* _WHAT THIS TASK INVOLVES_
Rewrite the records below, substituting "Screenshot resolution" for every "Image resolution" and leaving everything else unchanged.

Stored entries
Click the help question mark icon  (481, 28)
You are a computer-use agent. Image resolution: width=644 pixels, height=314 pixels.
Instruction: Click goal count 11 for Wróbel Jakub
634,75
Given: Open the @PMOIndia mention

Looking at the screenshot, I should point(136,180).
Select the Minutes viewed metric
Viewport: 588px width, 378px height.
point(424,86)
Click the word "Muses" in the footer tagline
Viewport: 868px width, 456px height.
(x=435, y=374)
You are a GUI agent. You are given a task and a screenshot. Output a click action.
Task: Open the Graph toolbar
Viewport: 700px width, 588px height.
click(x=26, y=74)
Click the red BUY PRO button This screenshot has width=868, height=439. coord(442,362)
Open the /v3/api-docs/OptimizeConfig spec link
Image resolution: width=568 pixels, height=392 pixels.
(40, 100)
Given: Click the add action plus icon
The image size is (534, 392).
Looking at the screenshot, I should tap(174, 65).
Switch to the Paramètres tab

* _SOLUTION_
Click the help question mark icon  (481, 28)
You are a computer-use agent. Screenshot resolution: width=644 pixels, height=314 pixels.
Instruction: Click goal count 11 for Wróbel Jakub
634,75
Given: Open the @PMOIndia mention

Looking at the screenshot, I should point(136,180).
Select the Minutes viewed metric
Viewport: 588px width, 378px height.
point(424,86)
Click the word "Muses" in the footer tagline
Viewport: 868px width, 456px height.
(x=435, y=374)
You are a GUI agent. You are given a task and a screenshot. Output a click action.
Task: Open the Graph toolbar
Viewport: 700px width, 588px height.
click(x=26, y=74)
Click the red BUY PRO button This screenshot has width=868, height=439. coord(442,362)
Open the /v3/api-docs/OptimizeConfig spec link
Screenshot resolution: width=568 pixels, height=392 pixels.
(40, 100)
Given: Click the add action plus icon
The image size is (534, 392).
Looking at the screenshot, I should tap(174, 65).
Switch to the Paramètres tab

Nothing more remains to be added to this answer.